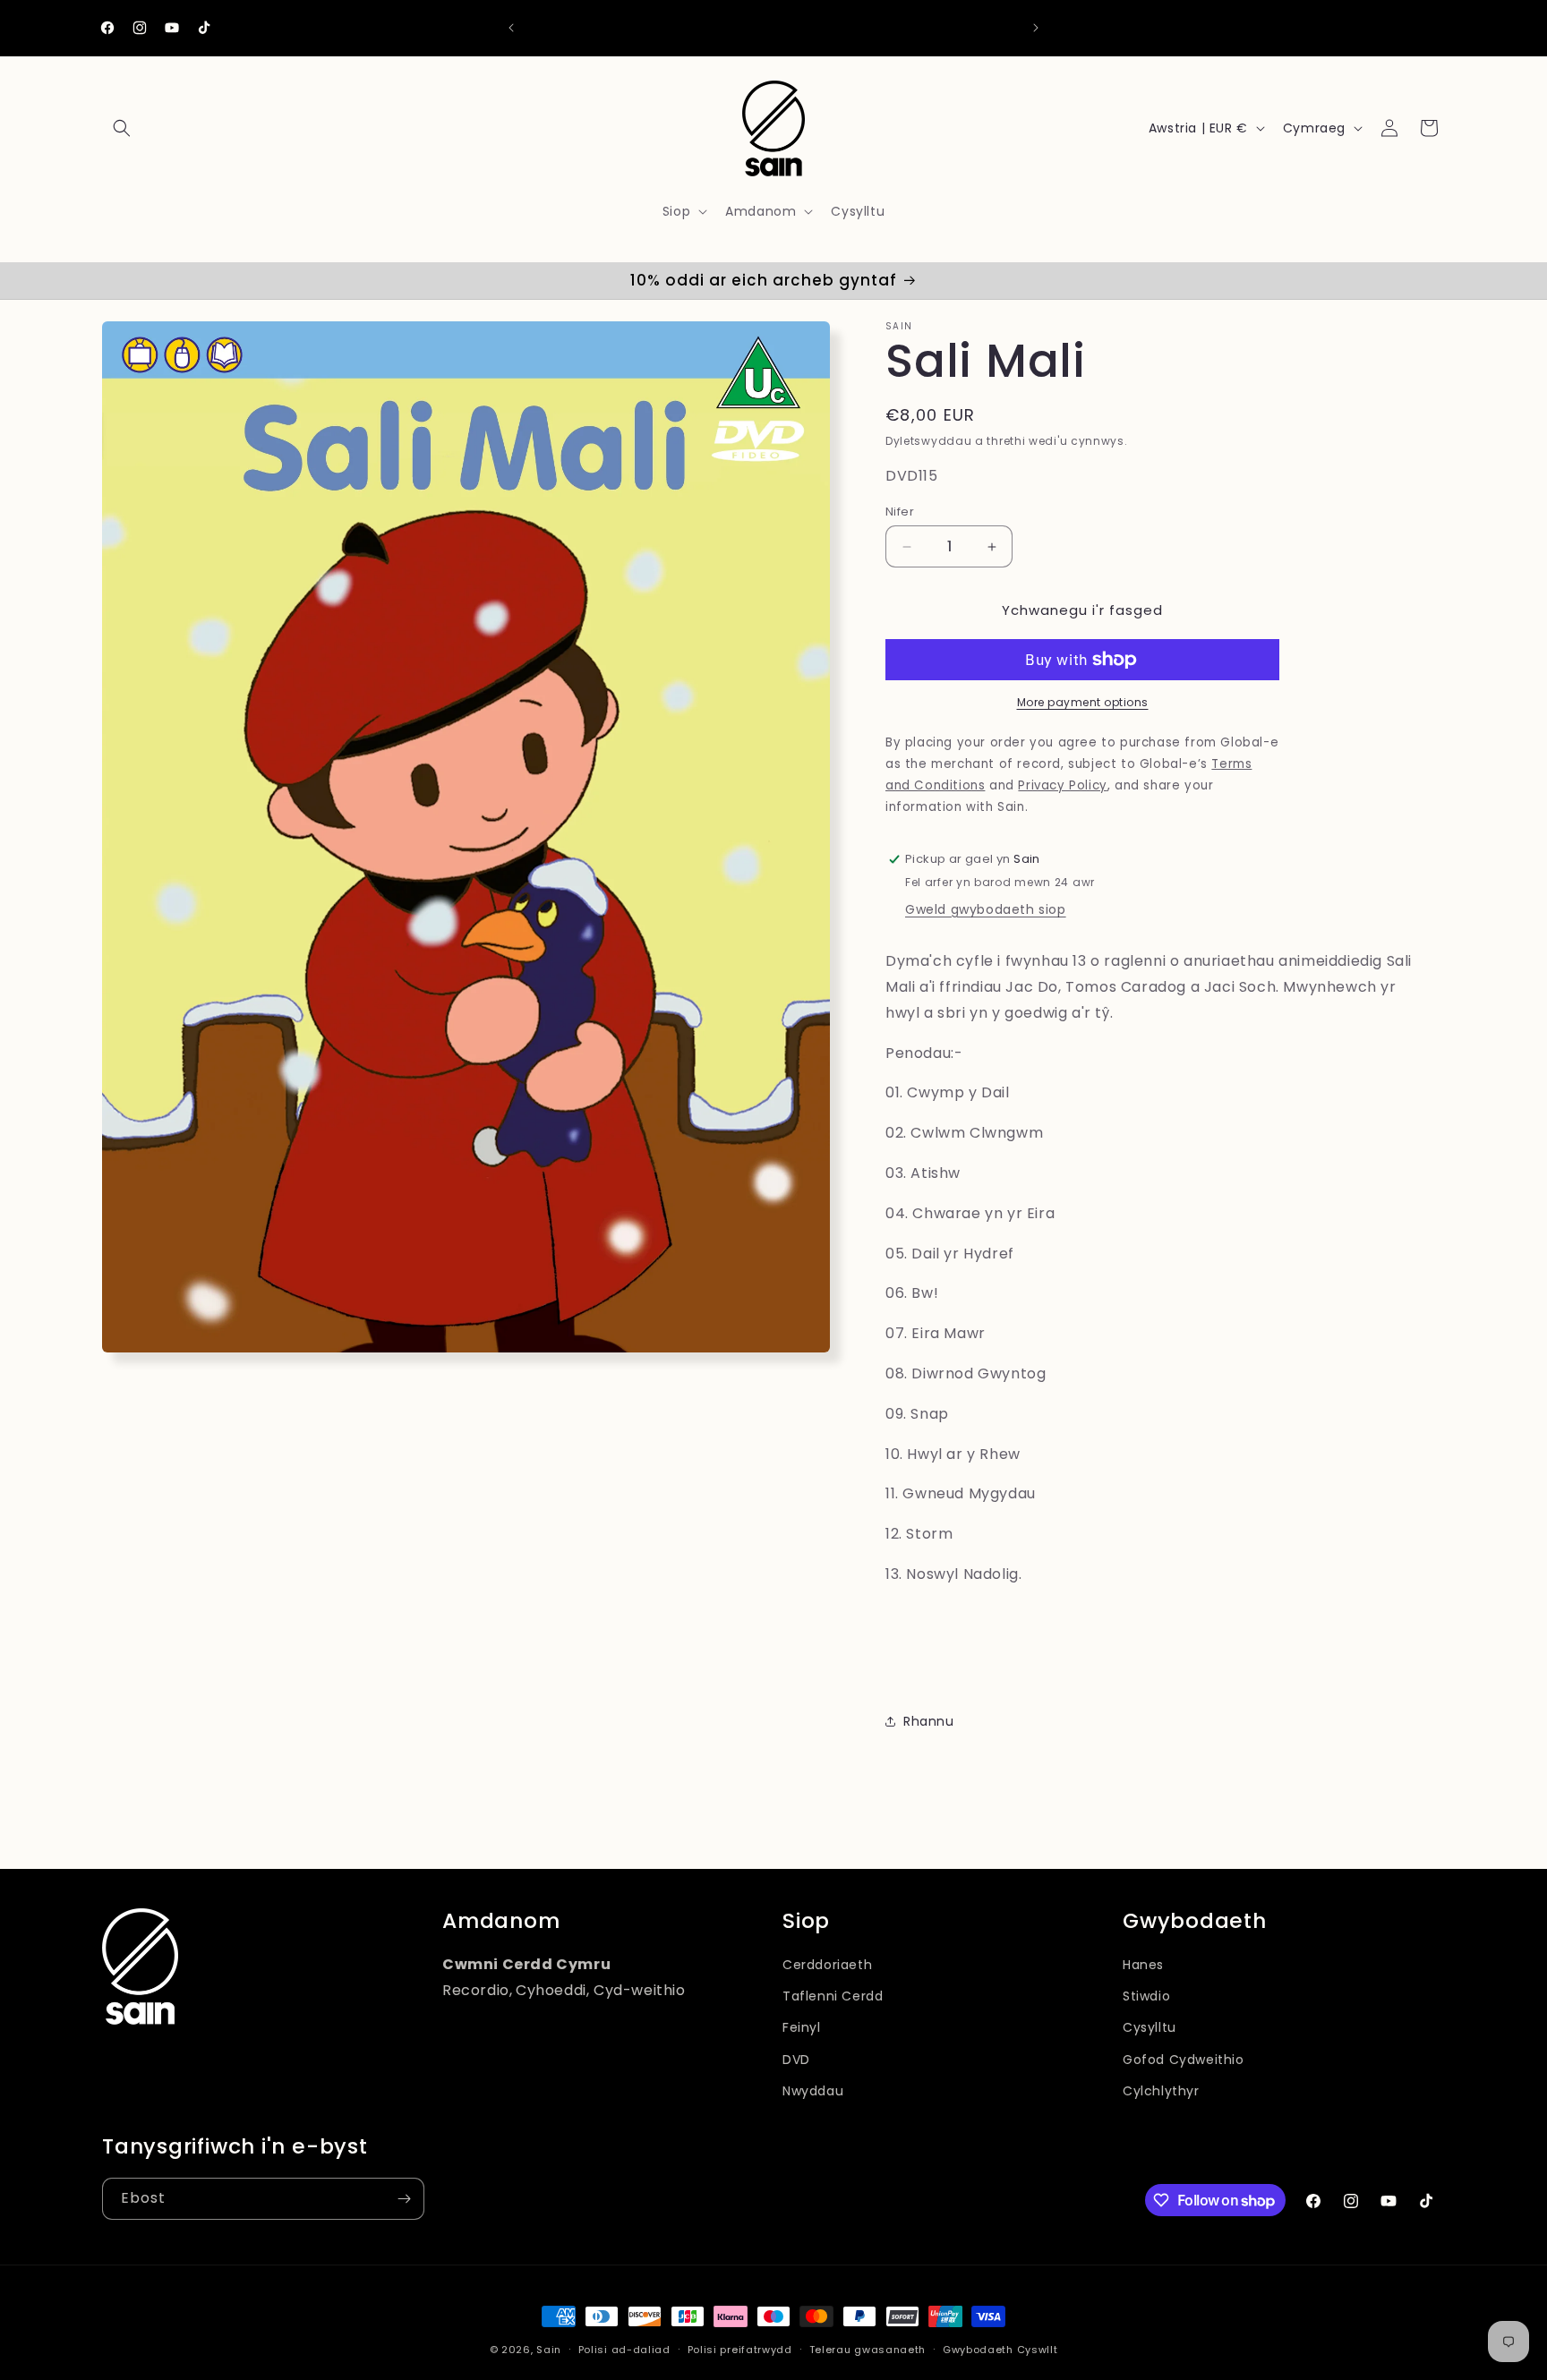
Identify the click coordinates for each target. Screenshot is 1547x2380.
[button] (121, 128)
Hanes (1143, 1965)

---*---

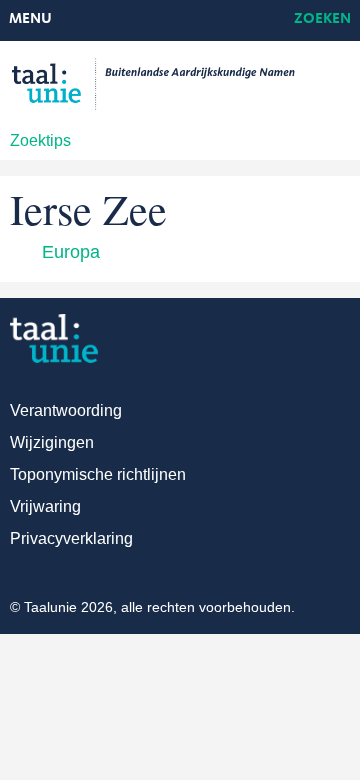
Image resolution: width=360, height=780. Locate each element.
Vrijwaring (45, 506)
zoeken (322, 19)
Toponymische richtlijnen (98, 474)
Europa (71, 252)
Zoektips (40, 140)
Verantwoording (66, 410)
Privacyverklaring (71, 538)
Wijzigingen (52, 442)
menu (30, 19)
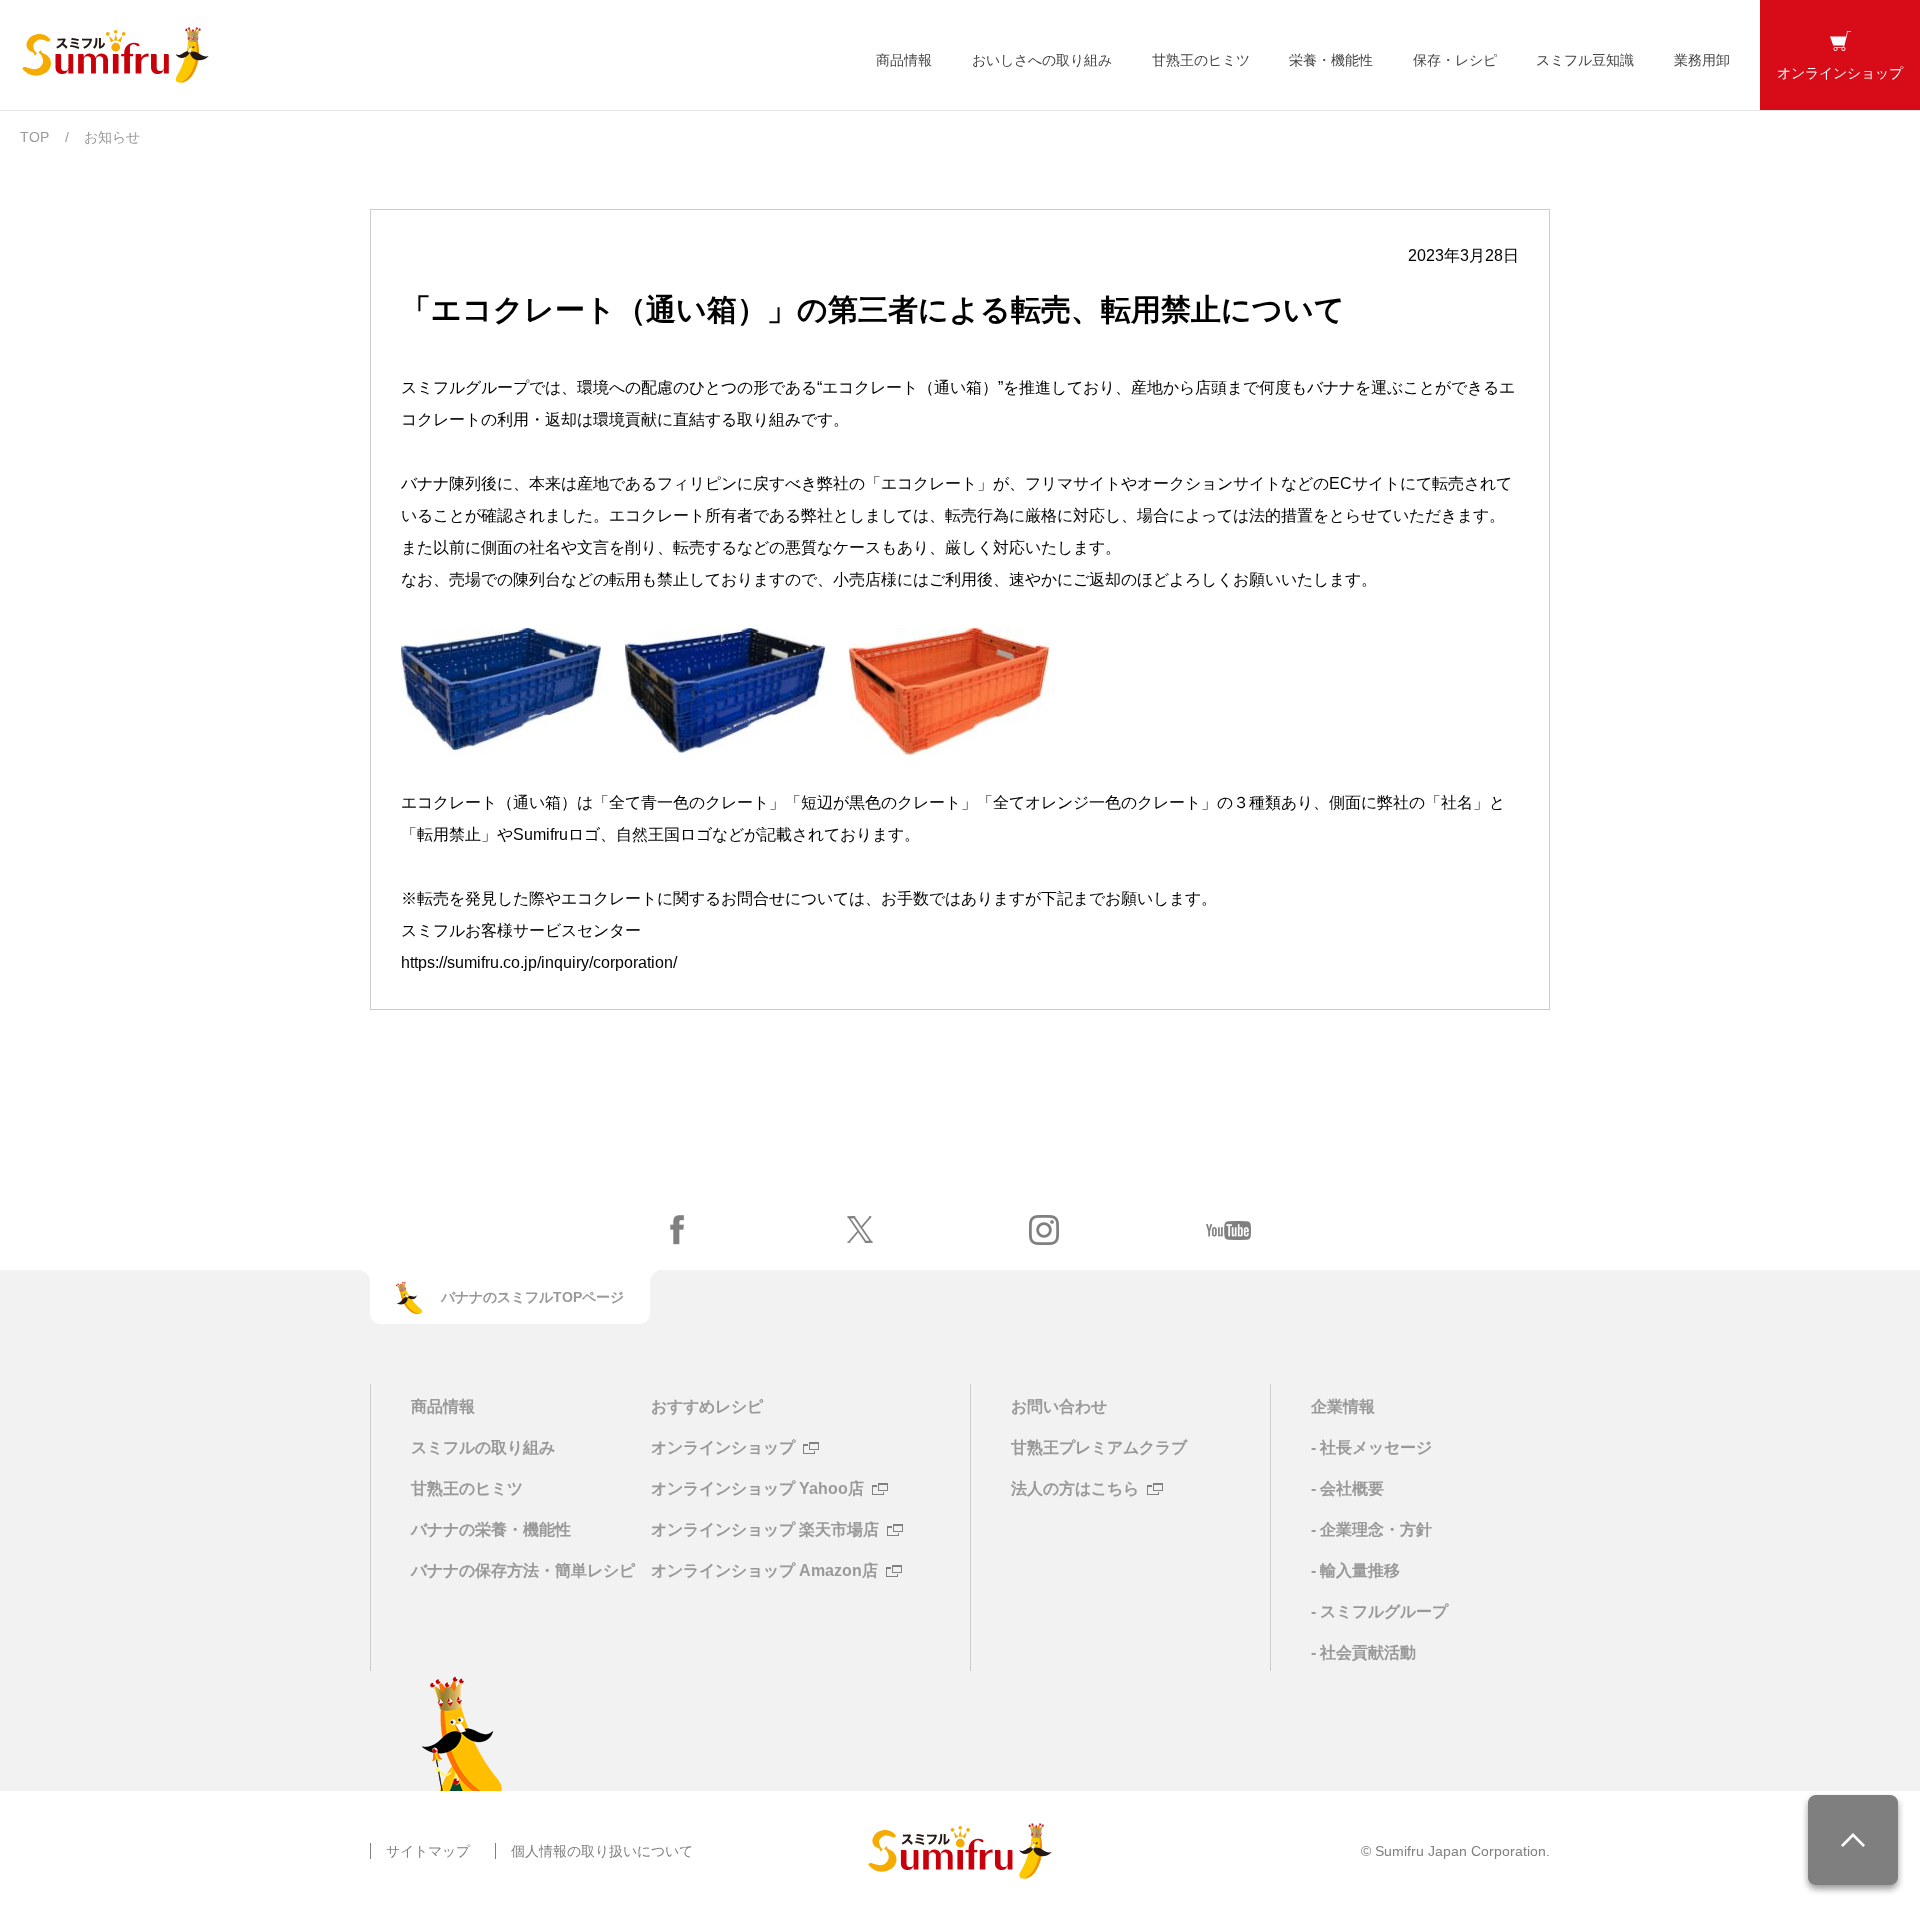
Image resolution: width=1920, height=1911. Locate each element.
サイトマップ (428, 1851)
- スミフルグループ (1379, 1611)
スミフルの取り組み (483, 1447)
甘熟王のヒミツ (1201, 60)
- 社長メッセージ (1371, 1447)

---*---

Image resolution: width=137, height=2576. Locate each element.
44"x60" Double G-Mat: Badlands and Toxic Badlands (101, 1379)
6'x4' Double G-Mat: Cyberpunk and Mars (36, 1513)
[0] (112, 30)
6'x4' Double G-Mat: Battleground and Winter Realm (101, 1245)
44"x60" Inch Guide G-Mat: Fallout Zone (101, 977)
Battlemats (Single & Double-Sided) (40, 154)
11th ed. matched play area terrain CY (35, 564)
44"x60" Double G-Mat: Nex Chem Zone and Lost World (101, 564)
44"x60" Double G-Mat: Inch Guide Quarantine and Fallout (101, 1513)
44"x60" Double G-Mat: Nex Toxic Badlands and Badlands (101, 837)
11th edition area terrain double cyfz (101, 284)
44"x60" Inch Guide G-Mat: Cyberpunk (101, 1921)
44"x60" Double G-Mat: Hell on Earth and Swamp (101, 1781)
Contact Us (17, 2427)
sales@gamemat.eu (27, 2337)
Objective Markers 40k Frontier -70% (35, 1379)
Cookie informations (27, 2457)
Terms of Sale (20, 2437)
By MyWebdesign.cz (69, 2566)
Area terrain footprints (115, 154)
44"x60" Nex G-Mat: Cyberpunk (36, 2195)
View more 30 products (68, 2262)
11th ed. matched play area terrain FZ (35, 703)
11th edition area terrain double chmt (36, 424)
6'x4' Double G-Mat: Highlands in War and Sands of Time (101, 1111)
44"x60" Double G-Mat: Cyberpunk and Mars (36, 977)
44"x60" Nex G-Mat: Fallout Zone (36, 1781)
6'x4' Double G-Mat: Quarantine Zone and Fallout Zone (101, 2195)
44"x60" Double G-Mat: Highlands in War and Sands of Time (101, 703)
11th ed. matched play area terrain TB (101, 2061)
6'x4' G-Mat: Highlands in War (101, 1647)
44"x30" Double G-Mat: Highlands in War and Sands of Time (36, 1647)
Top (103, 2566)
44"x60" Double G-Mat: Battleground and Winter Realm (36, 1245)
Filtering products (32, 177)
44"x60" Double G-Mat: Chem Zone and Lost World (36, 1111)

---*---

Lines above that contain the string "Battleground" make up the answer.

6'x4' Double G-Mat: Battleground and Winter Realm (101, 1245)
44"x60" Double G-Mat: Battleground and Winter Realm (36, 1245)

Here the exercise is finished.